TLR4 is a key pattern recognition receptor that can sense pathogen- and danger- associated molecular patterns to activate the downstream signaling pathways which results in the upregulation of transcription factors and expression of interferons and cytokines to mediate protective pro-inflammatory responses involved in immune defense. Bacterial lipid A is the primary TLR4 ligand with very complex, species-specific, and barely predictable structure-activity relationships. Given that therapeutic targeting of TLR4 is an emerging tool for management of a variety of human diseases, the development of novel TLR4 activating biomolecules other than lipid A is of vast importance.
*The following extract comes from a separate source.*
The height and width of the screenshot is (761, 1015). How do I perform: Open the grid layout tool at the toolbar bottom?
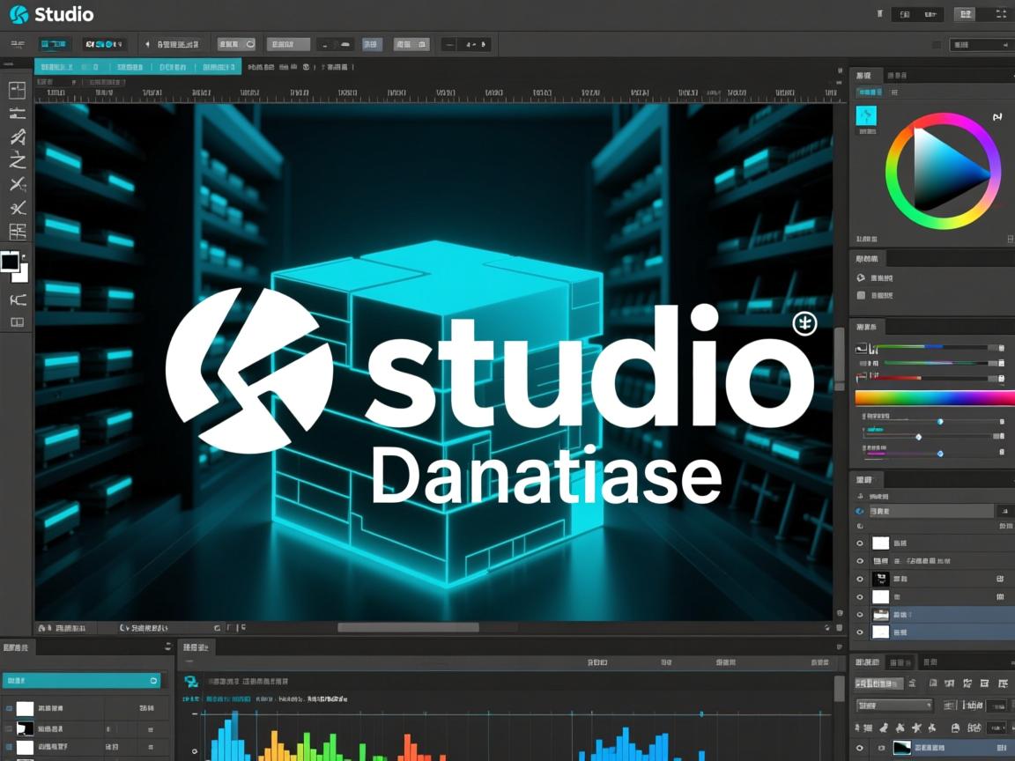18,321
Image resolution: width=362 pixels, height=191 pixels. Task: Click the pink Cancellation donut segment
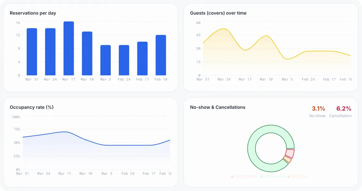coord(290,153)
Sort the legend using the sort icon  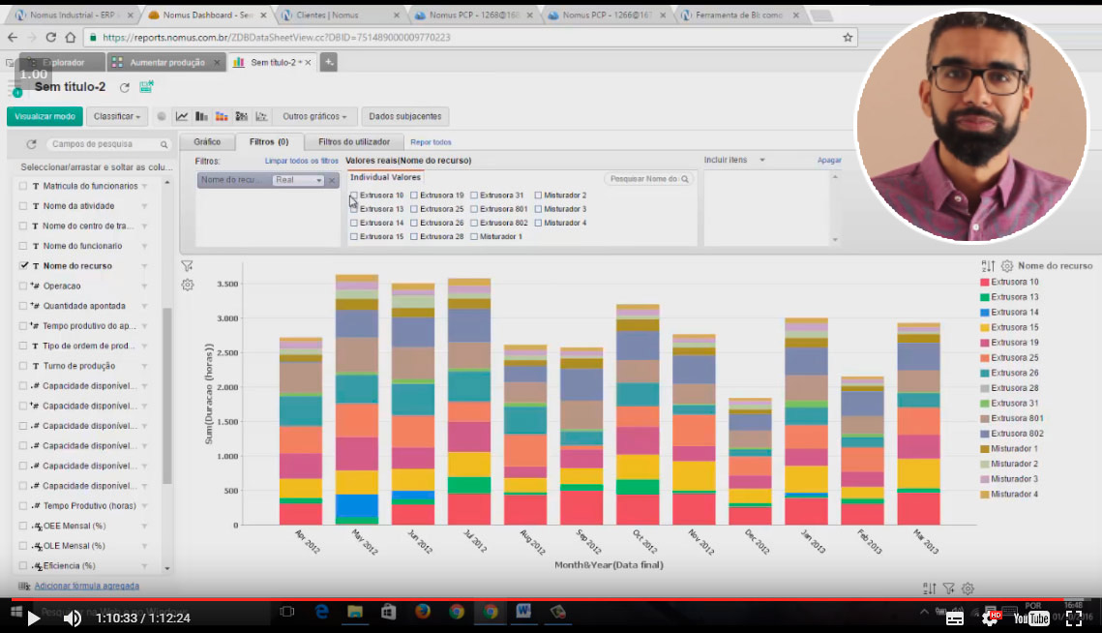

We report on design, chemical synthesis and immunobiology of novel glycan-based lipid A-mimicking molecules that can activate human and murine TLR4-mediated signaling with picomolar affinity. Exploiting crystal structure - based design we have created novel disaccharide lipid A mimetics (DLAMs) where the inherently flexible β(1→6)-linked diglucosamine backbone of lipid A is exchanged with a conformationally restrained non-reducing βGlcN(1↔1')βGlcN scaffold. Excellent stereoselectivity in a challenging β,β-1,1' glycosylation was achieved by tuning the reactivities of donor and acceptor molecules using protective group manipulation strategy. Divergent streamlined synthesis of β,β-1,1'-linked diglucosamine-derived glycolipids entailing multiple long-chain (R)-3- acyloxyacyl residues and up two three phosphate groups was developed. Specific 3D-molecular shape and conformational rigidity of unnatural β,β-1,1'-linked diglucosamine combined with carefully optimized phosphorylation and acylation pattern ensured efficient induction of the TLR4-mediated signaling in a species-independent manner.
Keywords: adjuvant; carbohydrates; glycosylation; lipopolysaccharide; modulation of the innate immune responses.
© 2022 The Authors. Chemistry - A European Journal published by Wiley-VCH GmbH.